• [Entries from a data collection]

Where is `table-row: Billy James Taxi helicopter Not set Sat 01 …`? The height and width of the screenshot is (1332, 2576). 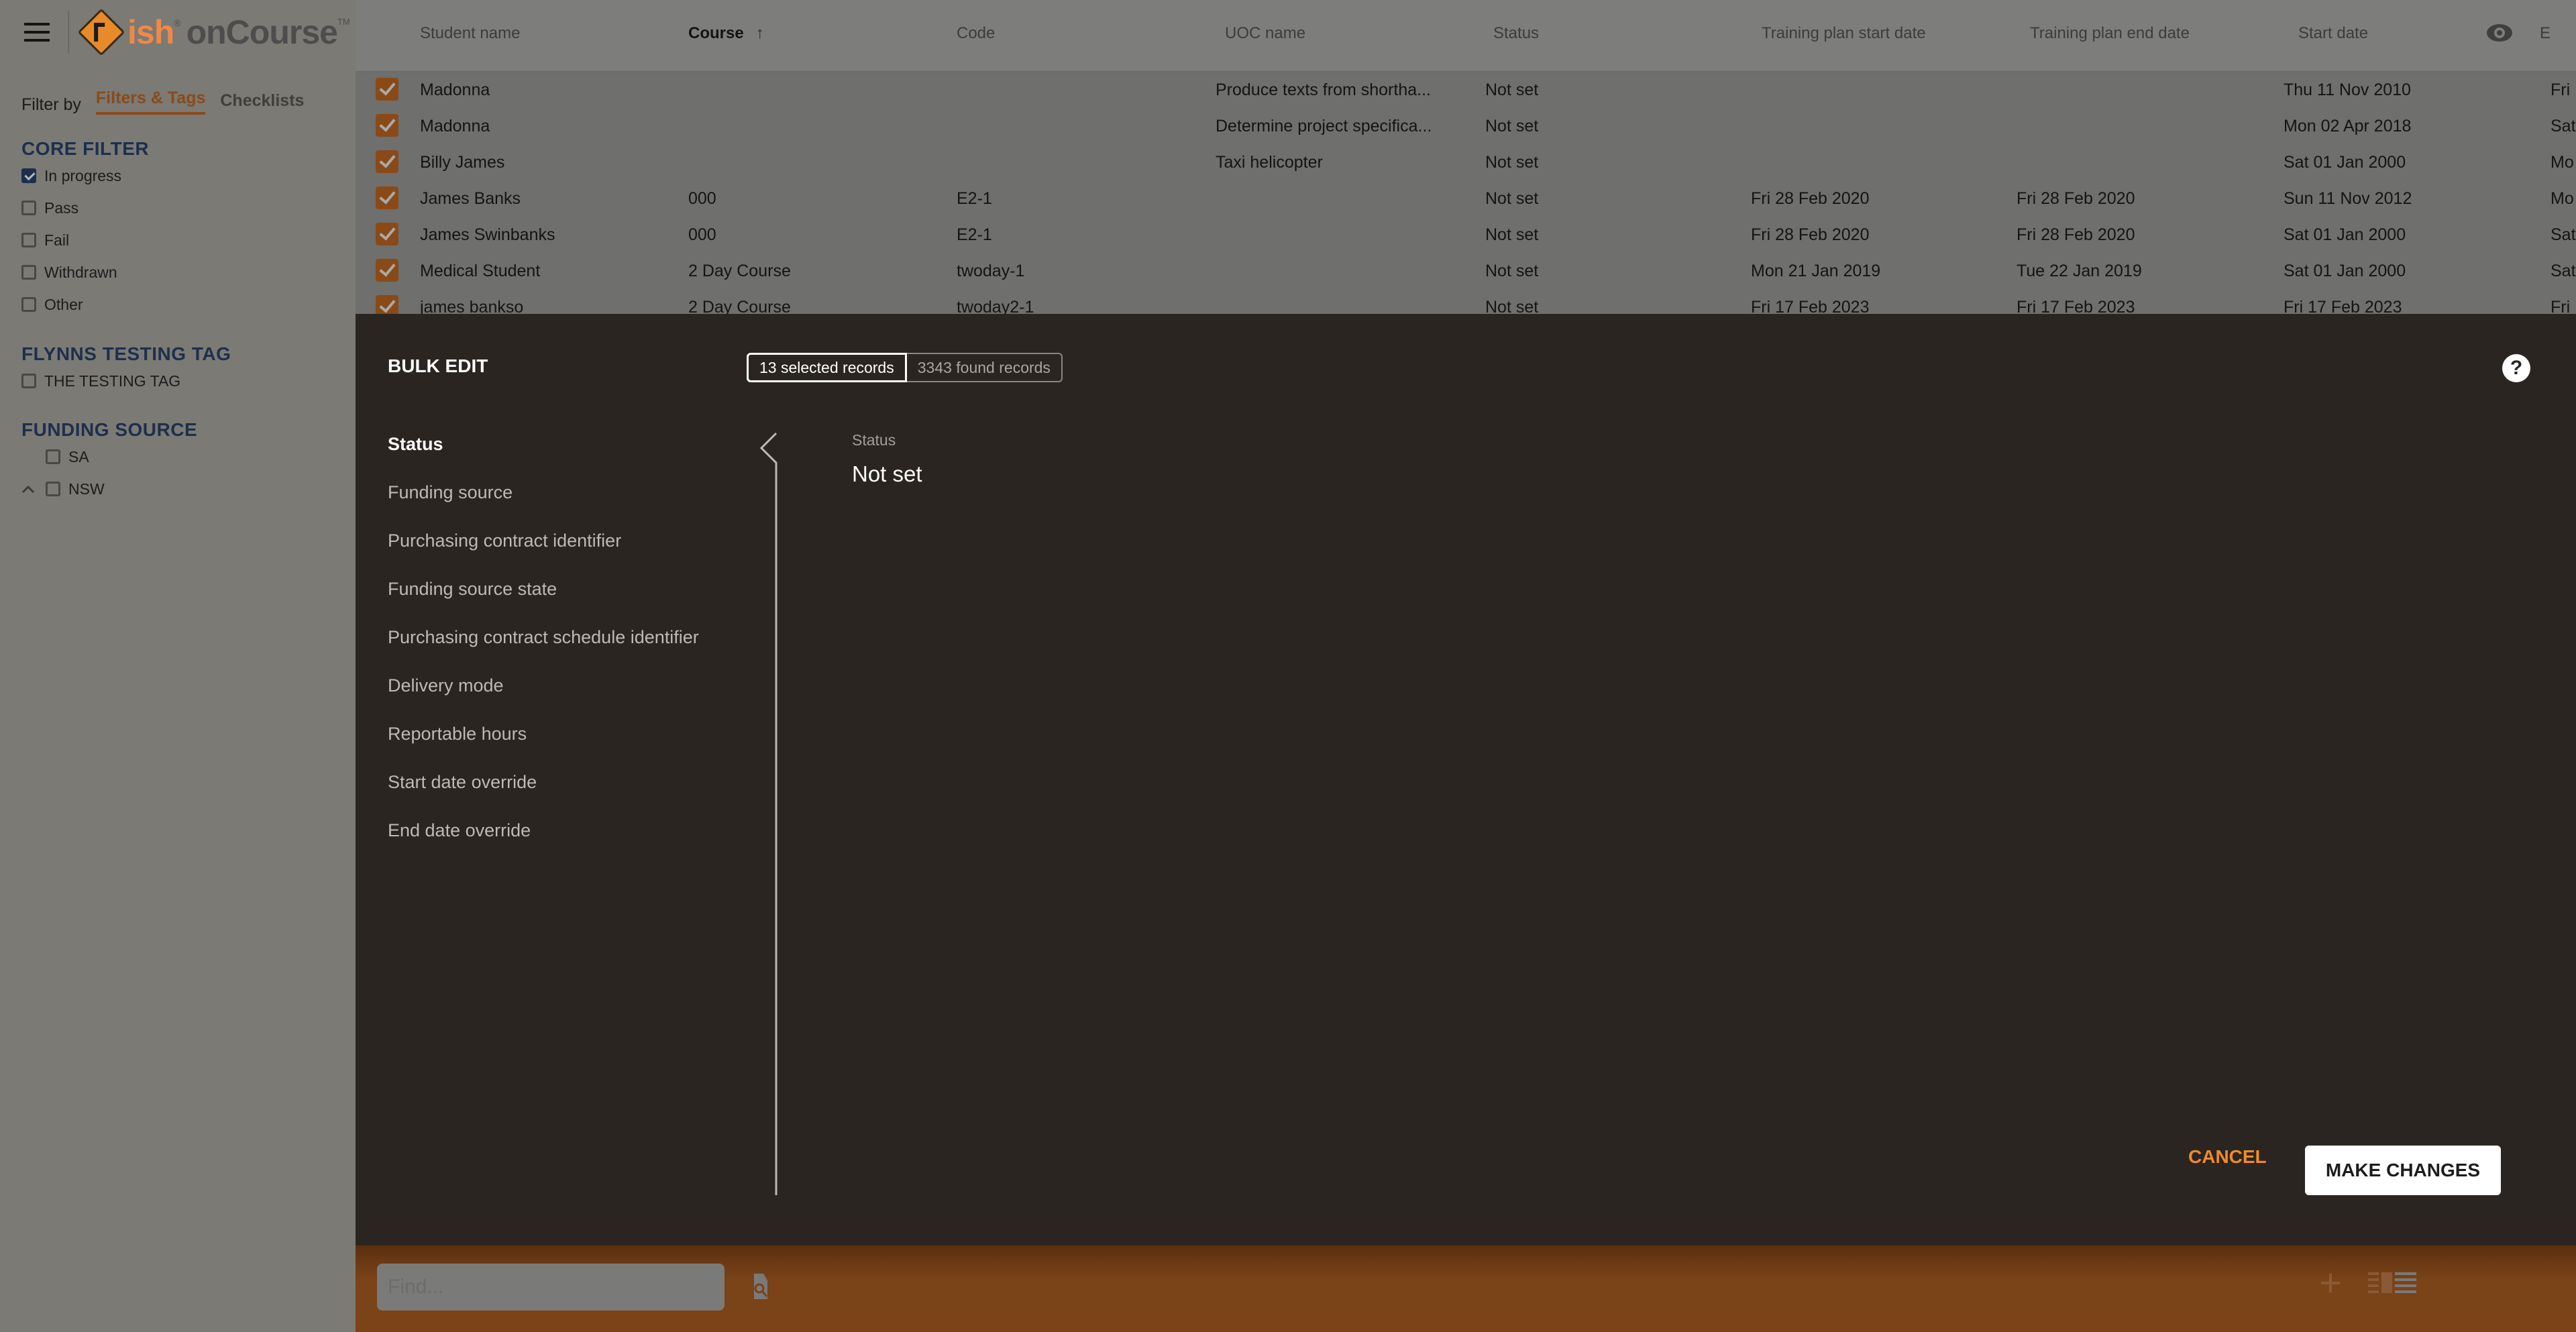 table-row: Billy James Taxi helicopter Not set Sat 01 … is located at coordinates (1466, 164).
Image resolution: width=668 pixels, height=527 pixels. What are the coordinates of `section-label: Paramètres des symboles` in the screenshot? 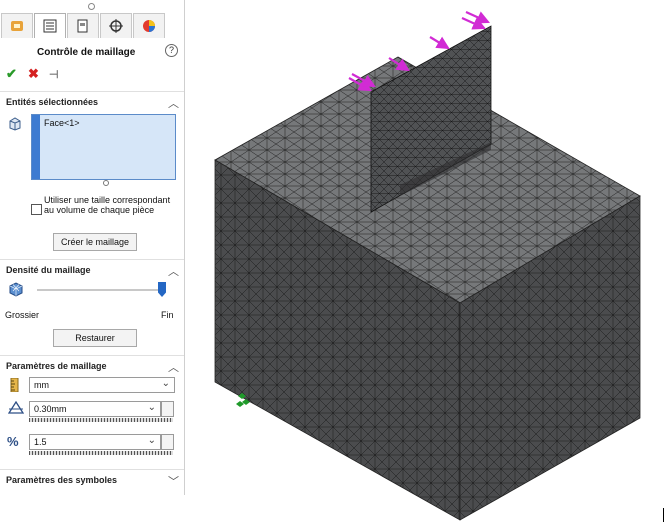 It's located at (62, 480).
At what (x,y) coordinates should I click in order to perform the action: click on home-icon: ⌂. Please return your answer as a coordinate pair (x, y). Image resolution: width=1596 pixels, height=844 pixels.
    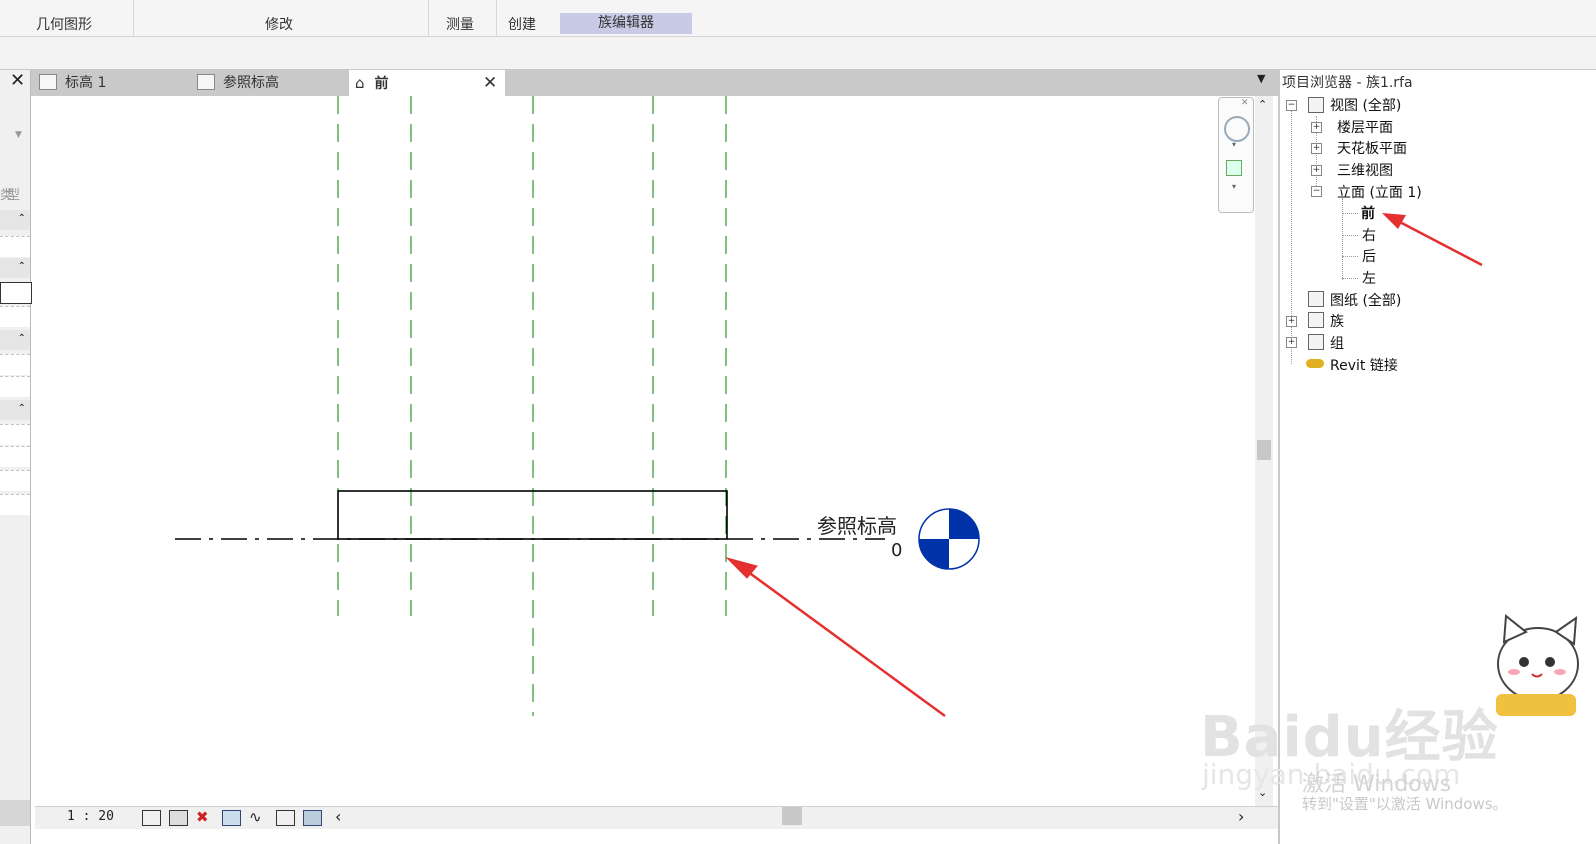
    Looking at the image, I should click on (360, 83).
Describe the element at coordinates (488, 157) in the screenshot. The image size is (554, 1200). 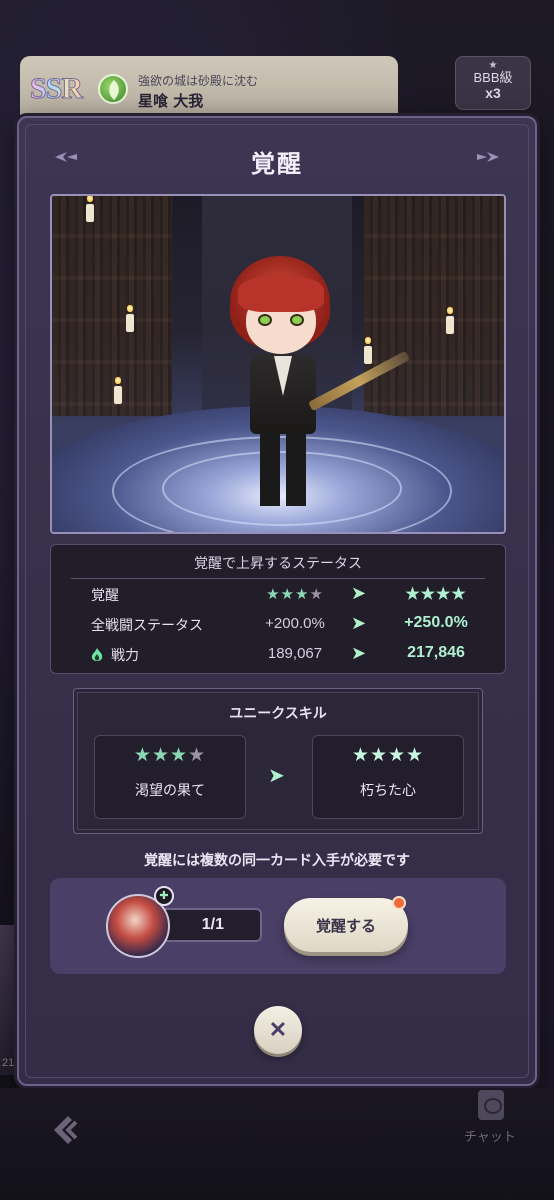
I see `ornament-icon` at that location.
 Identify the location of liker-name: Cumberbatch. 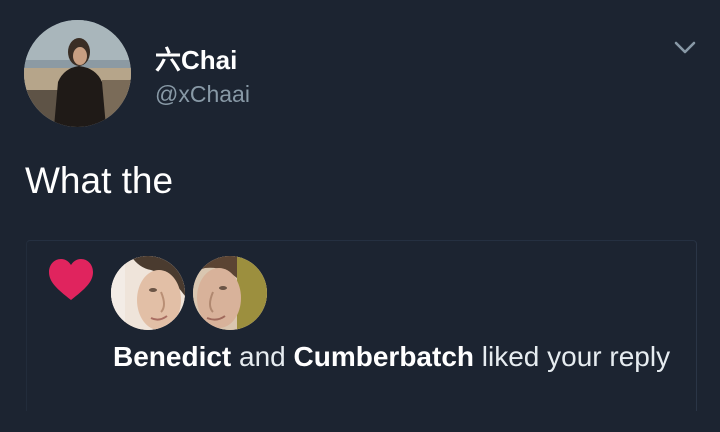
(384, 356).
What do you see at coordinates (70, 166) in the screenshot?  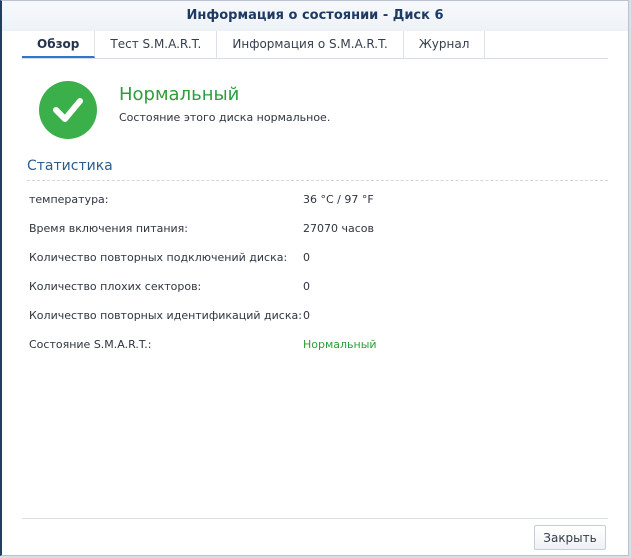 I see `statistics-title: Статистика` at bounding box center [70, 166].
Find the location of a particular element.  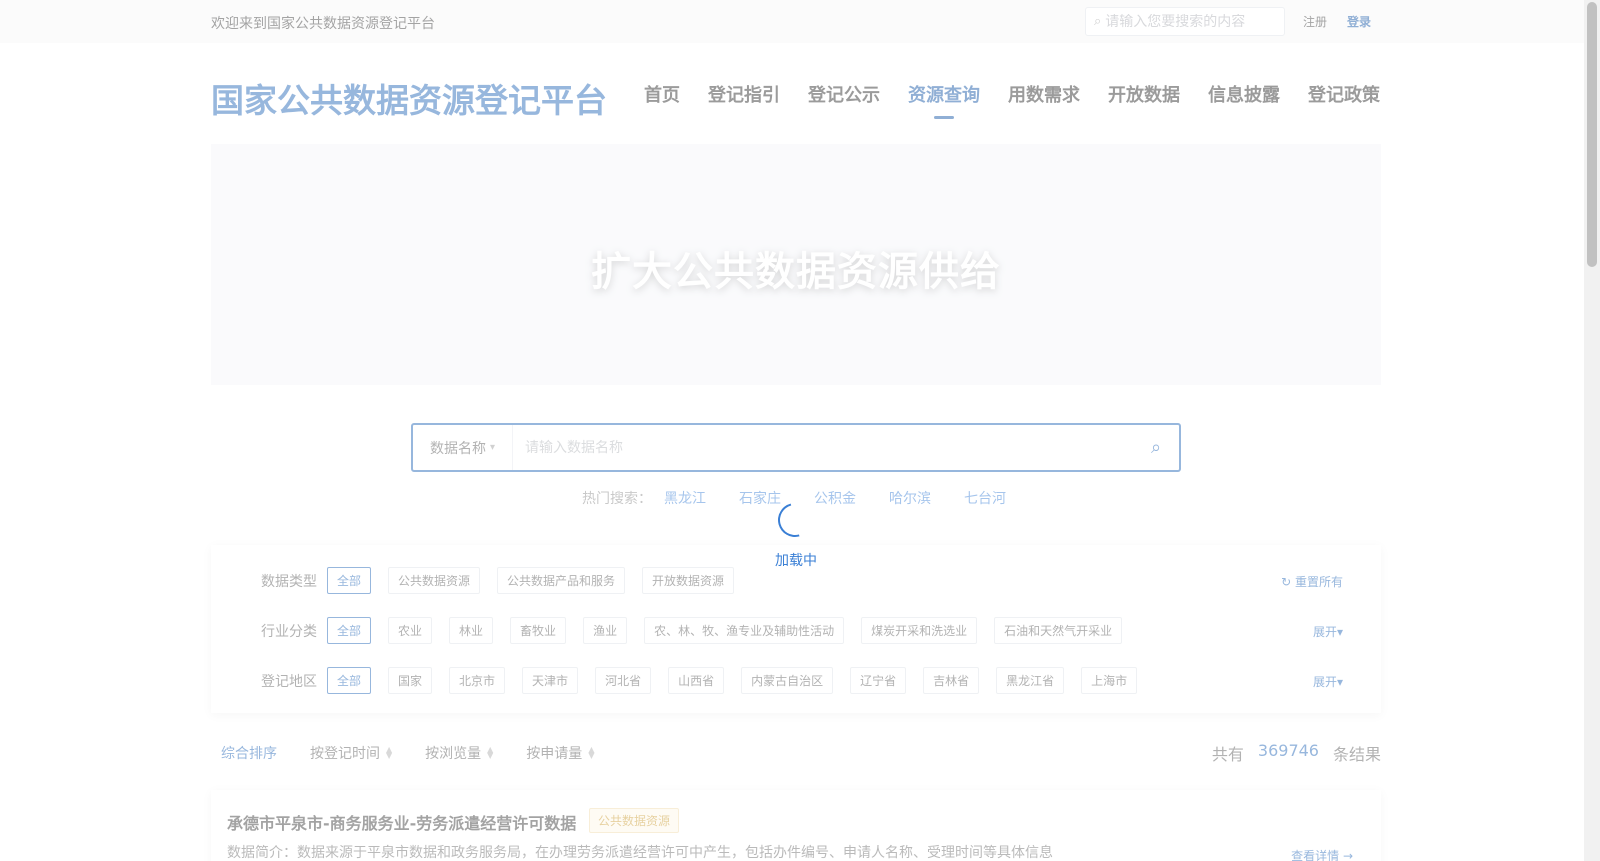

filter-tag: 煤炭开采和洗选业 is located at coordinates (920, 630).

• [WORK TO COMPLETE] Select each line of the entries above that contains the string "click", treating uppercase and lowercase letters as distinct.

• [RESULT FOR THIS TASK]
At what (x,y) coordinates should I click in order to perform the action: click on home-icon: ⌂. Please return your answer as a coordinate pair (x, y). Image resolution: width=1596 pixels, height=844 pixels.
    Looking at the image, I should click on (360, 83).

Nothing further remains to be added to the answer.